A parte queste considerazioni personali, la ricchezza degli interventi è stata notevole; per citarne solo alcuni, ricordo: i docenti-attivisti di ecologia integrale della Pontificia Università Antonianum come Giuseppe Buffon, Paolo Cancelli e Massimo De Maio; gli “europeisti visionari” come Pier Virgilio Dastoli e Romano Prodi; i giornalisti Riccardo Bonacina, Stefano Arduini, Gabriella Debora Giorgione, Radio Radicale, Daniele Biella, Alessio Nisi; le donne della resistenza ucraina come Tetyana Sh e gli uomini della dissidenza russa come Alexander Bayanov; la società civile variamente rappresentata da Azione Cattolica Italiana, MASCI Movimento Adulti Scout Cattolici Italiani, Base Italia, Comunità Progetto Sud, Rete Economia civile “Sale della Terra”, VITA non profit, Piccoli Comuni del Welcome; Millepiani; Next Nuova Economia per Tutti; Fondazione Casa della Carità “A. Abriani”, oltre alle comunità territoriali rappresentate da Anci e da Labsus e i leader religiosi impegnati nella promozione della pace come il ministro generale dell’Ordine dei Frati Minori, fra’ Massimo Fusarelli, il Nunzio Apostolico a Kiev, mons. Visvaldas Kubolkas, l’Imam della grande moschea di Roma, il prof. Akkad e l’incaricato del Papa per la missione di pace per l’Ucraina, il cardinale Matteo Zuppi, intervenuto da remoto.

Tra tutte le relazioni ho apprezzato particolarmente quelle del Prof. Giuseppe Buffon e del Prof. Stefano Zamagni. Il primo ha fatto un excursus parlando della genesi del pensiero ecologista nella Chiesa, spiegando che si è andato radicando ben prima della Laudato sì, in particolare a partire da uno storico convegno tenutosi a Gubbio nel 1982, intitolato “Terra mater”. Il sottotesto dell’intervento era la netta inconciliabilità tra ecologia integrale e guerra, ogni guerra (delle oltre 160 in atto), non solo di quella russo-ucraina.

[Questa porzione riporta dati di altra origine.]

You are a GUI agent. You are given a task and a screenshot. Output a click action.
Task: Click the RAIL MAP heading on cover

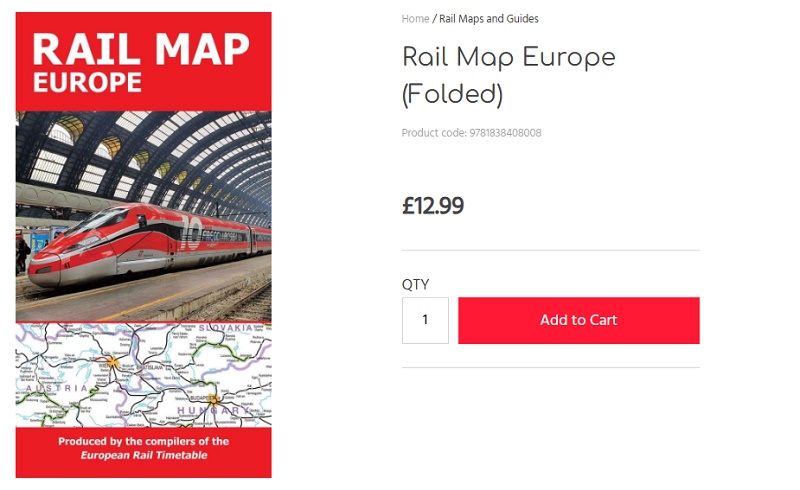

Il Prof. Zamagni, ha aperto il suo intervento richiamando il passo del Vangelo “beati i costruttori di pace” e ha proposto alcune verità, con la schiettezza e la lucidità di chi, con autorevolezza, può permettersi di fare considerazioni scomode. Alcuni esempi, citando a braccio:
“Non dicono la verità al popolo, perché vogliono che il popolo resti nell’ignoranza, perché così si può manipolare meglio”; “…quella in Ucraina è la prima guerra globale, perché il suo impatto si ripercuote su paesi che con la guerra non hanno niente a che fare (il riferimento è alla crisi del grano per paesi africani, completamente dipendenti sul fronte alimentare da Russia e Ucraina, ndr)”; “…la vera origine di questa guerra è “unilateralismo versus multilateralismo”; “… il global south, che rappresenta un terzo della popolazione mondiale, e la Cina che ne rappresenta il 17%, si sono stufati di non contare niente e non accettano più l’ordine mondiale che i Paesi NATO vogliono imporre.”

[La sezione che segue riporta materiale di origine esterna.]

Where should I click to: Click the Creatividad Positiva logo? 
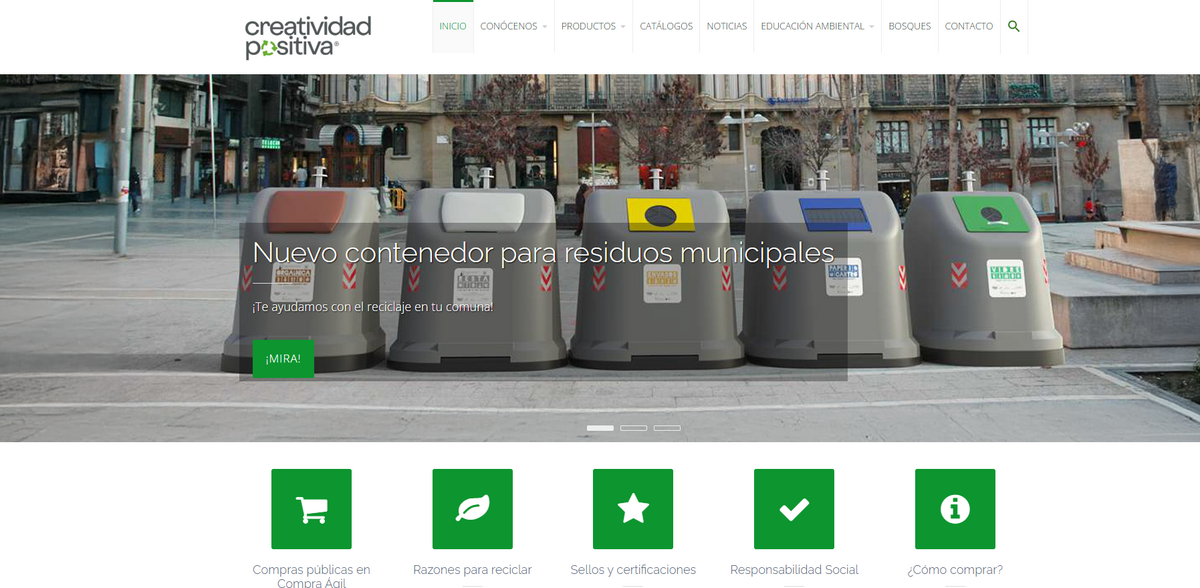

Sul finale il Prof. Zamagni ha richiamato 5 priorità di cui una politica europea responsabile dovrebbe farsi carico:
1) basta con il neocolonialismo, di cui il land grabbing e lo schiavismo del 3° millennio sono testimonianza;
2) vanno riscritti gli statuti dell’FMI e di altri organismi sovranazionali che sono intrisi dell’egemonia occidentale;
3) va riformato lo statuto dell’ONU per affiancare all’Assemblea degli Stati, una seconda Assemblea rappresentativa della società civile;
4) va definito un modello di integrazione (non di accoglienza) dei migranti;
5) va attuato un serio piano per la transizione ecologica, perché gli accordi di Parigi nessuno li sta rispettando e manca la necessaria presa di responsabilità da parte dei vertici degli Stati.
Ha concluso sul bisogno di “una comunanza etica in una società pluralista”. E queste parole sono risuonate forte, come l’unica strada, ad un bivio dove l’altro percorso porta dritti all’autodistruzione.